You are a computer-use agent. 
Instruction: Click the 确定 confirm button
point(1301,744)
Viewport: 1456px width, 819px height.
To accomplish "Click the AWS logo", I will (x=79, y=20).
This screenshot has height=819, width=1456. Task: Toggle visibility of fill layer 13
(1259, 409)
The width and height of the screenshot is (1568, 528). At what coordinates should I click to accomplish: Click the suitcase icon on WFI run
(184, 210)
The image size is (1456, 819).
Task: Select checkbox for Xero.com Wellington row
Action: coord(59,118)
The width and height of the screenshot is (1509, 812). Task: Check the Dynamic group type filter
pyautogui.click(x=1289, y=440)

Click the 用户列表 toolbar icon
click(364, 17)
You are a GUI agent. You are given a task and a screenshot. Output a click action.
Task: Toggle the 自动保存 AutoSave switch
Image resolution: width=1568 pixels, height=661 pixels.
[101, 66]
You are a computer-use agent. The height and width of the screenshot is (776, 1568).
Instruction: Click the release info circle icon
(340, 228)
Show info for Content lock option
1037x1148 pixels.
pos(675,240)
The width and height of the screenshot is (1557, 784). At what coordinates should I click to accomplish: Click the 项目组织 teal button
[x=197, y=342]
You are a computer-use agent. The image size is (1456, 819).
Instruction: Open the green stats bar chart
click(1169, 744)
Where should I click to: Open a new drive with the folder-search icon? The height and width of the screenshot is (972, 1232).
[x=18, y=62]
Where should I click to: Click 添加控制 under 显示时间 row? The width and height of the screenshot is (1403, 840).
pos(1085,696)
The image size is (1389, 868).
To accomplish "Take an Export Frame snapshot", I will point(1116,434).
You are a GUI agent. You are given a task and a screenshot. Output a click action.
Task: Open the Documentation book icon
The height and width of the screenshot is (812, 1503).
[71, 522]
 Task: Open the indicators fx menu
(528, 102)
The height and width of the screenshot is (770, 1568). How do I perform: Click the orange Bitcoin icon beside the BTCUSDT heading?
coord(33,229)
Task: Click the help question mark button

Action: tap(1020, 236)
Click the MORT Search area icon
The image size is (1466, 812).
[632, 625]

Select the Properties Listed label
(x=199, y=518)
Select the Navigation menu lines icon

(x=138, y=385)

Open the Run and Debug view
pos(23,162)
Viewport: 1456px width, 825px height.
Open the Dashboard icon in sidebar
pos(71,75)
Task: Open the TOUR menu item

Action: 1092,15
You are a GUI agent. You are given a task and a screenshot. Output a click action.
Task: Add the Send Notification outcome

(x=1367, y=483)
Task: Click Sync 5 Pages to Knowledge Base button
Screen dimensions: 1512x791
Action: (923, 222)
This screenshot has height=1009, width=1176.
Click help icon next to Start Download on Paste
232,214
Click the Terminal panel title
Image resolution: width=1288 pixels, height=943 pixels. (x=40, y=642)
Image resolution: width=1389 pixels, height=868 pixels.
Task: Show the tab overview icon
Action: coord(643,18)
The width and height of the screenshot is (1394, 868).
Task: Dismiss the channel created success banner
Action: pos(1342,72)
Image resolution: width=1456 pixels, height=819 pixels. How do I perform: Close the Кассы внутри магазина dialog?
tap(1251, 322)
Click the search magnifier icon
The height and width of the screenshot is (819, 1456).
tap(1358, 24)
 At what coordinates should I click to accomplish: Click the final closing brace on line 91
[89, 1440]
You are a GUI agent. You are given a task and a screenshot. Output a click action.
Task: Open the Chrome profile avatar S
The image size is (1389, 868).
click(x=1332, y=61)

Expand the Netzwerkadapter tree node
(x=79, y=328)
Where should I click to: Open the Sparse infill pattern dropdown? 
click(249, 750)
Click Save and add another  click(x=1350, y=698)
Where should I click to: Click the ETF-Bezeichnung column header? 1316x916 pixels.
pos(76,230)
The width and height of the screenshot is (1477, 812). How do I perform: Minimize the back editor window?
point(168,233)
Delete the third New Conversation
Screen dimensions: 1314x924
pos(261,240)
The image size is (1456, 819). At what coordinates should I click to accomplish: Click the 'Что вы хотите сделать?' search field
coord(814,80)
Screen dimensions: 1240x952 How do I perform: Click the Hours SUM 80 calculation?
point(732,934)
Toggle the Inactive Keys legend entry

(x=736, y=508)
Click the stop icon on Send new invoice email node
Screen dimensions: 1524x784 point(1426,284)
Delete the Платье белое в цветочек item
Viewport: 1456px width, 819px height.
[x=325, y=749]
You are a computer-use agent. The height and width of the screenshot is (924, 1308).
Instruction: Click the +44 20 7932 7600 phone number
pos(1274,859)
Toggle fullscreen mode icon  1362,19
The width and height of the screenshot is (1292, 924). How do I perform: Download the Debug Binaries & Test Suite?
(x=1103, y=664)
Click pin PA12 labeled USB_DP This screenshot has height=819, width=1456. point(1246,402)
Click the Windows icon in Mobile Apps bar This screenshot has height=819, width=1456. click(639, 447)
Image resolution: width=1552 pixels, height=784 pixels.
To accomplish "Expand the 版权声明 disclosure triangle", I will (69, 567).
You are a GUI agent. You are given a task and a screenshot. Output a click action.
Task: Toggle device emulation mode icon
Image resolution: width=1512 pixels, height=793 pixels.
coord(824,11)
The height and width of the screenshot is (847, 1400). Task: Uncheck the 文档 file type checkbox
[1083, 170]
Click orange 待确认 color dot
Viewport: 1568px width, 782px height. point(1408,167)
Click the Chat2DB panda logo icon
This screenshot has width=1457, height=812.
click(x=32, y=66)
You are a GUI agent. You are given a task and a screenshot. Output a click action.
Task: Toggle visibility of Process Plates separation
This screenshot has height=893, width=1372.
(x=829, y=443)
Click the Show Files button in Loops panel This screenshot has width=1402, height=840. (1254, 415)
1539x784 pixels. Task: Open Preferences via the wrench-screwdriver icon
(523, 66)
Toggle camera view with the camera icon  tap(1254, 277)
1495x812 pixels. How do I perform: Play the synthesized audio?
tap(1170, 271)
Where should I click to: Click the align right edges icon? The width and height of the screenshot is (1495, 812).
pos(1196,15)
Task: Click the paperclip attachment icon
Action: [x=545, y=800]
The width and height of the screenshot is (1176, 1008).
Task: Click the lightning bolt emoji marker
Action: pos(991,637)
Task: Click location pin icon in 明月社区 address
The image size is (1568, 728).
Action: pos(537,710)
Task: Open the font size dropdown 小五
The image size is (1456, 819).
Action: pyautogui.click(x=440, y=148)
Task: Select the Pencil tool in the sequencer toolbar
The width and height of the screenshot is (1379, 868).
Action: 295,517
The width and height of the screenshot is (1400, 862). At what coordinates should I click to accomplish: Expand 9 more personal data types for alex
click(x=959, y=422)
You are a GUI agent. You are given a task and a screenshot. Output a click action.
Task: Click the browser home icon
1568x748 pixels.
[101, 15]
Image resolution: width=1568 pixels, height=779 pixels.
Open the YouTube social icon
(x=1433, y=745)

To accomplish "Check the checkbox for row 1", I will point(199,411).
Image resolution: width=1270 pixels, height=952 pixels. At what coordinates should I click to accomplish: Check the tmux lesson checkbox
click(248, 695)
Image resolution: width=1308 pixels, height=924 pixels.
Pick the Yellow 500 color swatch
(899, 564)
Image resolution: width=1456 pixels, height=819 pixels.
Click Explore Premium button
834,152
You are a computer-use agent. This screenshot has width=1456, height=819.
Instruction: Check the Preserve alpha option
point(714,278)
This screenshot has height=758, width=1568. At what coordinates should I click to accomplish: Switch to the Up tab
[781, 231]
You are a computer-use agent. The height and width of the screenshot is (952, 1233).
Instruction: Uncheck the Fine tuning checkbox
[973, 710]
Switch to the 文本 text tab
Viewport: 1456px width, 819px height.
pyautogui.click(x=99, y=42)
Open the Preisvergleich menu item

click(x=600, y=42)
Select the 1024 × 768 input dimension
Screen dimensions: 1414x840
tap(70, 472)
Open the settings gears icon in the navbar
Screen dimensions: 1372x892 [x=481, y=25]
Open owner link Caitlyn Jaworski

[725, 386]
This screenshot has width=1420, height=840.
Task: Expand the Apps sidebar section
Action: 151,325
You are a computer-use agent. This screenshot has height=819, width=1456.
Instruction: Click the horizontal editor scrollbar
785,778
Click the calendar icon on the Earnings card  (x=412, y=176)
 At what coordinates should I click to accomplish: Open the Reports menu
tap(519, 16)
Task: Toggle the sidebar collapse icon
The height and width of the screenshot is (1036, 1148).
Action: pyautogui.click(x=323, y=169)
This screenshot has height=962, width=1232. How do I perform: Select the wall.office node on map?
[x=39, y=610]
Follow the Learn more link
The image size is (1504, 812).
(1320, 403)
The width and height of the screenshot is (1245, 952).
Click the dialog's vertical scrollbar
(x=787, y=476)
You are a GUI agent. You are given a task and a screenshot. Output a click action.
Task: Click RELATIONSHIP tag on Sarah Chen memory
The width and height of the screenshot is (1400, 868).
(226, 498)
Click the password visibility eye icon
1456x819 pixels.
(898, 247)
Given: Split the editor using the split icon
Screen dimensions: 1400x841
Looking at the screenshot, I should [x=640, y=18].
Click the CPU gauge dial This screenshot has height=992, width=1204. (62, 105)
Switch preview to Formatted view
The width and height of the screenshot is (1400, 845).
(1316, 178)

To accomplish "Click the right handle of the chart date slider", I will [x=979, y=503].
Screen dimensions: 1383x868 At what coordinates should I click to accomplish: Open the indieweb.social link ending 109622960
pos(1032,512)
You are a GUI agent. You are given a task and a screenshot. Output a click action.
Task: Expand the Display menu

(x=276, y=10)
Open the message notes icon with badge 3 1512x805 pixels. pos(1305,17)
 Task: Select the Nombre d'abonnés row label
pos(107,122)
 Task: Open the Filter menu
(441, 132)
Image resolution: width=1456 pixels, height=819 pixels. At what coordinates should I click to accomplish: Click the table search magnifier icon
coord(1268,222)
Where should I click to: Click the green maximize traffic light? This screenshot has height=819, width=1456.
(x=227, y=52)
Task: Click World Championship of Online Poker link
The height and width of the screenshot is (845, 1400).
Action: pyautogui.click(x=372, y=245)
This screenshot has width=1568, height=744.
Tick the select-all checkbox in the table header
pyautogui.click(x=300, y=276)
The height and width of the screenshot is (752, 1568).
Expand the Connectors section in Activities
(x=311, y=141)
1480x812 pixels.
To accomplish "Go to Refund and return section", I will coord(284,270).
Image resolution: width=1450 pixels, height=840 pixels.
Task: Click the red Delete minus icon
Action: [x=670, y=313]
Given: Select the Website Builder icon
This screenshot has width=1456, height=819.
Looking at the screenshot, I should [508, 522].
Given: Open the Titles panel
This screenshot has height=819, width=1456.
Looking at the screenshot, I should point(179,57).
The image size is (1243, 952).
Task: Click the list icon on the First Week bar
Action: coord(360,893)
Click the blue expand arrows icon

What you will do: Please return each line of the data above in which the word "mode" occurs.

Answer to this task:
Toggle fullscreen mode icon  1362,19
Task: Toggle device emulation mode icon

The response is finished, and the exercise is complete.